Objective: To investigate whether urinary EPX (a marker of eosinophil activation) in children at age 3 years may be useful for the prediction of wheeze persistence and future asthma diagnosis.

Methods: U-EPX was measured at age 3 years (radioimmunoassay) in 906 participants in the population-based birth cohort. Children attended follow-ups to age 16 years. We investigate the discriminative ability of u-EPX and other factors in predicting asthma diagnosis at age 16 using receiver operating characteristic [ROC] curves.

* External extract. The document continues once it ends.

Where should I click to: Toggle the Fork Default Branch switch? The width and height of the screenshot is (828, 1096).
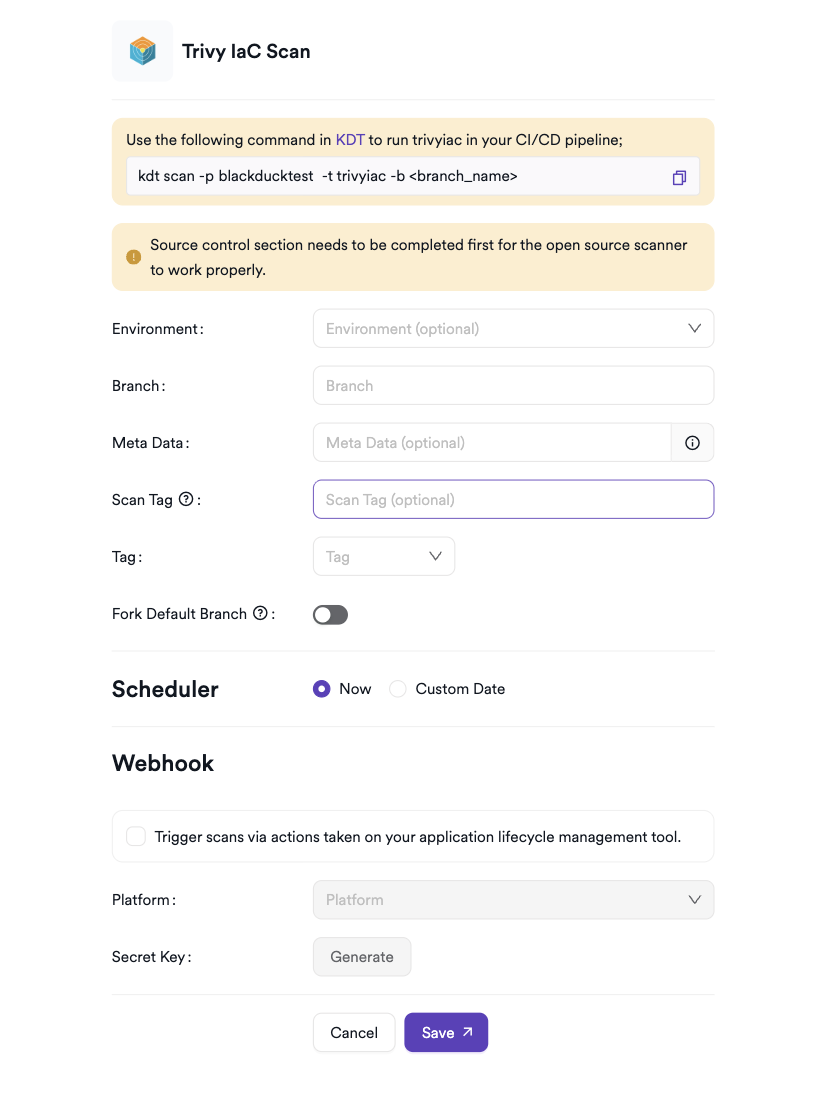(330, 615)
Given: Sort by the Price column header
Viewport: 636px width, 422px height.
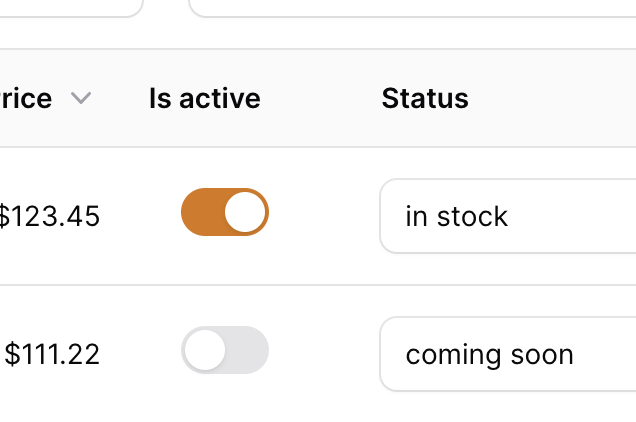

Results: Of 613 children with follow-up information at age 16, 511 had data on u-EPX at age 3 and asthma diagnosis at age 16 years; of those; 133 (21.7%) had asthma. Based on longitudinal data, children were assigned to wheeze clusters: No wheeze (NWZ), early transient (ETW), late-onset (LOW), intermittent (INT) and persistent wheeze (PEW). U-EPX levels differed significantly between different wheeze clusters (p = .003), with clusters characterised with persistent symptoms having higher u-EPX. In the whole cohort, the best performing classification model for asthma diagnosis at age 16 years included sex, u-EPX, sensitisation and wheeze (area under the curve (AUC) = 0.82, 95% CI: 0.76-0.88). u-EPX and allergic sensitisation alone had similar predictive power (AUC [95%CI]: 0.64 [0.58-0.71] and 0.65 [0.60-0.71]). The best performing classification model for asthma prediction among children with doctor-confirmed wheeze in the first 3 years included child's u-EPX and sensitisation at age 3 years, sex, gestational age and maternal atopy (AUC: 0.76, 95%CI: 0.67-0.85).

Conclusions: Early-life u-EPX may be a useful non-invasive marker for asthma prediction in adolescence.